Alleen de laatste stap hebben we wat praktischer ingestoken.

Van verzamelen tot prioriteren

De methode van James Lind Alliance bestaat uit:

  1. Stuurgroep samenstellen
  2. Informatie verzamelen
  3. Onderzoeksvragen groeperen
  4. Onderzoeksvragen combineren
  5. Prioriteren
  6. Top 10 onderzoeksvragen opstellen

In al die stappen werken ervaringsdeskundigen samen met betrokken partijen (stakeholders) om te komen tot een definitieve agenda.

Alle spelers betrokken

Ook de Stomavereniging startte met het formeren van een stuurgroep. “We kozen een voorzitter uit wetenschappelijke hoek die weet wat een onderzoeksagenda is. Daarnaast hebben we een projectleider aangetrokken die specifieke ervaring had met dergelijke projecten.

Vervolgens hebben we werkelijk alle belanghebbenden betrokken, zoals onze ervaringsdeskundigen, afgevaardigden uit de ledenraad, onze commissie innovatie en onderzoek, universiteiten, hogescholen, stomaverpleegkundigen, paramedici, stomafabrikanten, medische speciaalzaken tot voedingsdeskundigen aan toe. Daarbij probeerden we iedereen een stem te geven.”

Informatie uit stomapanel

De volgende stap is om informatie te achterhalen bij de achterban: wat zijn hun knelpunten en behoeften? De Stomavereniging bezat al een schat aan informatie. Jan Hobbelen: “We hebben de afgelopen 4 jaar meer dan 50 uitvragen gedaan over allerlei thema’s bij ons Stomapanel. In dat panel zitten ruim 4500 mensen die snel en met hoge respons op onze vragen reageren.”

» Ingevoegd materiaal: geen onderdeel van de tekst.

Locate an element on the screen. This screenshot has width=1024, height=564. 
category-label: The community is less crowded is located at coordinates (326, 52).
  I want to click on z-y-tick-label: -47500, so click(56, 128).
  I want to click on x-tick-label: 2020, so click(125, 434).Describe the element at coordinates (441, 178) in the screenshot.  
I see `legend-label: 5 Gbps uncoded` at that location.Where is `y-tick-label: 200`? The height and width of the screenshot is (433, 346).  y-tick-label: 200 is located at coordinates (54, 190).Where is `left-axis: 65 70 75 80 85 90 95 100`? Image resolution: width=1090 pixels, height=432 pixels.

We hebben de afgelopen 4 jaar meer dan 50 uitvragen gedaan.

Aanvullende informatieverzameling

De JLA-methode vraagt ook om buiten de eigen omgeving te kijken of onderzoeksvragen niet al beantwoord zijn. Zo deed de Stomavereniging literatuuronderzoek en informeerde bij branchepartners wat er bij hen bekend en onderzocht is. Bijvoorbeeld met welke innovaties en onderzoeken fabrikanten al bezig waren. “Dat is best lastig”, zegt Jan Hobbelen hierover, “die informatie is natuurlijk concurrentiegevoelig.”

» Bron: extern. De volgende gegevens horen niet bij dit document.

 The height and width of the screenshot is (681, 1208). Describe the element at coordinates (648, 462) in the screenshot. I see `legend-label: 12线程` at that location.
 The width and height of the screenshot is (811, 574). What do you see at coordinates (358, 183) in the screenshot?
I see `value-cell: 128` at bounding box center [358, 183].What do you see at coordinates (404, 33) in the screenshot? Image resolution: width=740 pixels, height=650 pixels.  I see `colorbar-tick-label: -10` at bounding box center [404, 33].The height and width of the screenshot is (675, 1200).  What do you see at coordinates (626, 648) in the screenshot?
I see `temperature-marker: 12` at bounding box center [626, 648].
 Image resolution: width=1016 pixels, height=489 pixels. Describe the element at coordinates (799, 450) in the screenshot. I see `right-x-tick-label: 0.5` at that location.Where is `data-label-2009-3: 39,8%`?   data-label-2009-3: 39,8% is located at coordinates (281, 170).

Ook komt een deel van de problematiek van stomadragers voor bij andere aandoeningen. Hoe gaan die patiënten ermee om? En wat bieden andere kennisagenda’s en richtlijnen voor oplossingen?

Groeperen en prioriteren

In een eerste bijeenkomst met alle 18 partijen is de verzamelde informatie gegroepeerd, gecombineerd en naar thema’s herleid. Dat gebeurde in multidisciplinaire werkgroepen die telkens naar elkaar terugkoppelden om langzaam tot thema’s te komen.

In een tweede bijeenkomst met weer het hele speelveld zijn de prioriteiten bepaald. Dat gebeurde nu per discipline in subgroepen. Iedereen mocht stickers plakken, maar de rode stickers van de ervaringsdeskundigen wogen zwaarder dan de andere kleuren.

Geen top 10 maar 5 thema’s

De vastgestelde prioriteiten zijn vervolgens nog eens met een online survey getoetst bij de achterban. Daarna hield de stuurgroep samen met een aantal ervaringsdeskundigen en de commissie innovatie en onderzoek nog een aantal bijeenkomsten om de prioriteiten aan te scherpen. Want hoe je het verwoordt, maakt volgens Jan Hobbelen nogal een verschil.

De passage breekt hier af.